--- Given records Enclosed Below ---

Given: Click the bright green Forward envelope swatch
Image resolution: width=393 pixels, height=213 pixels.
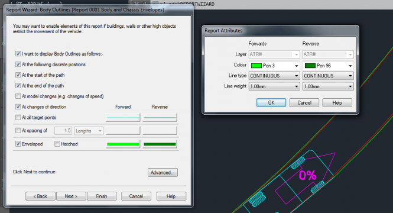Looking at the screenshot, I should click(123, 144).
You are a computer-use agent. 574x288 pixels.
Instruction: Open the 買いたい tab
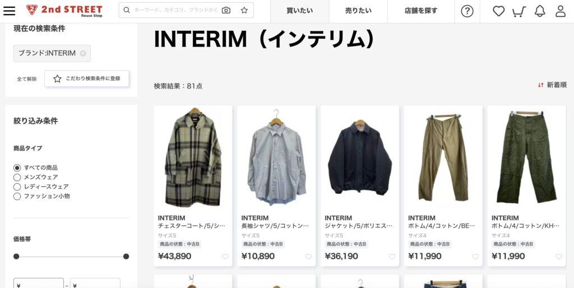point(299,11)
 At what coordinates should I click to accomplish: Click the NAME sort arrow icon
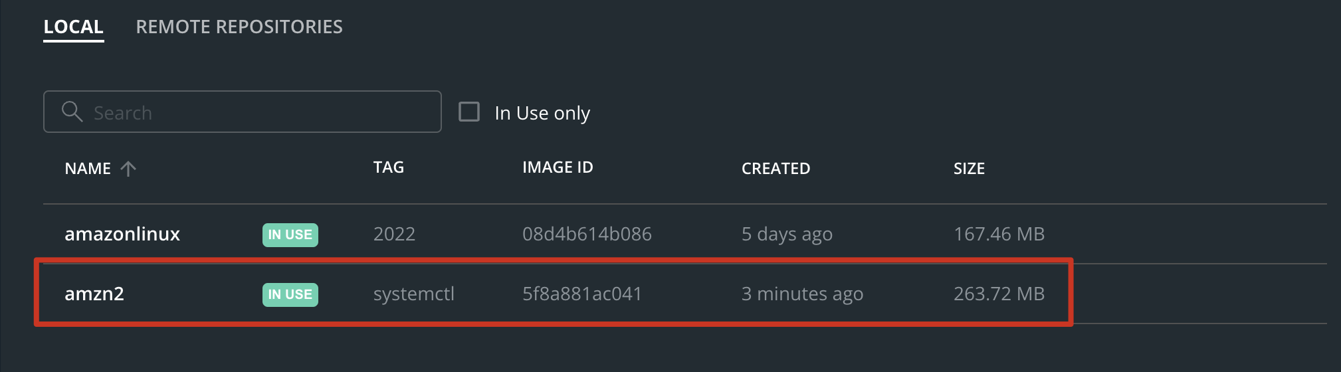coord(128,169)
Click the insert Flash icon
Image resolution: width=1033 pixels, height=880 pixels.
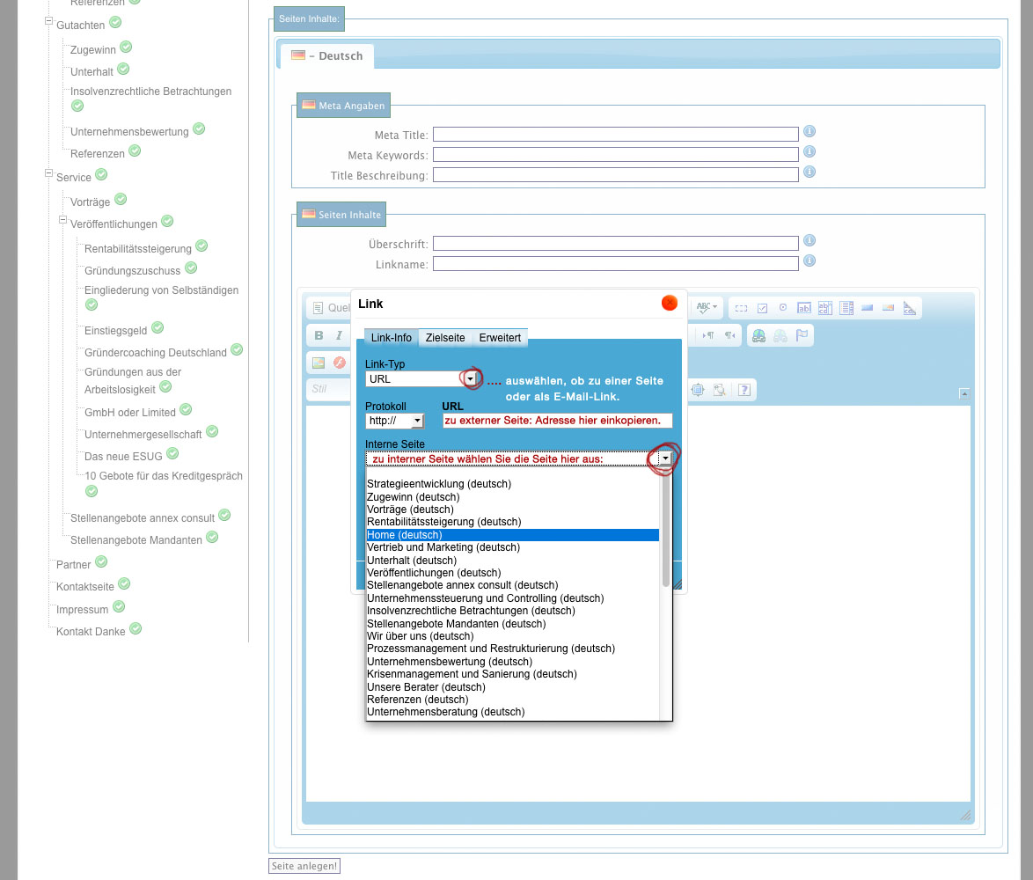coord(339,363)
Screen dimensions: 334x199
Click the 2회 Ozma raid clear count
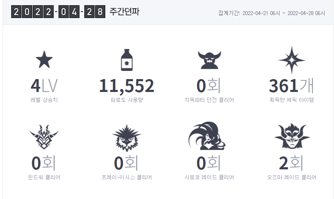pos(291,163)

--- End of Enclosed Given records ---

With the pictures stripped out, return each record word for word.

Given: Click the bright green Forward envelope swatch
Image resolution: width=393 pixels, height=213 pixels.
Looking at the screenshot, I should click(123, 144).
You are a computer-use agent. 574x288 pixels.
Instruction: Open the 買いたい tab
point(299,11)
 At what coordinates should I click to accomplish: Click the NAME sort arrow icon
coord(128,169)
Click the insert Flash icon
Image resolution: width=1033 pixels, height=880 pixels.
coord(339,363)
Screen dimensions: 334x199
Click the 2회 Ozma raid clear count
pos(291,163)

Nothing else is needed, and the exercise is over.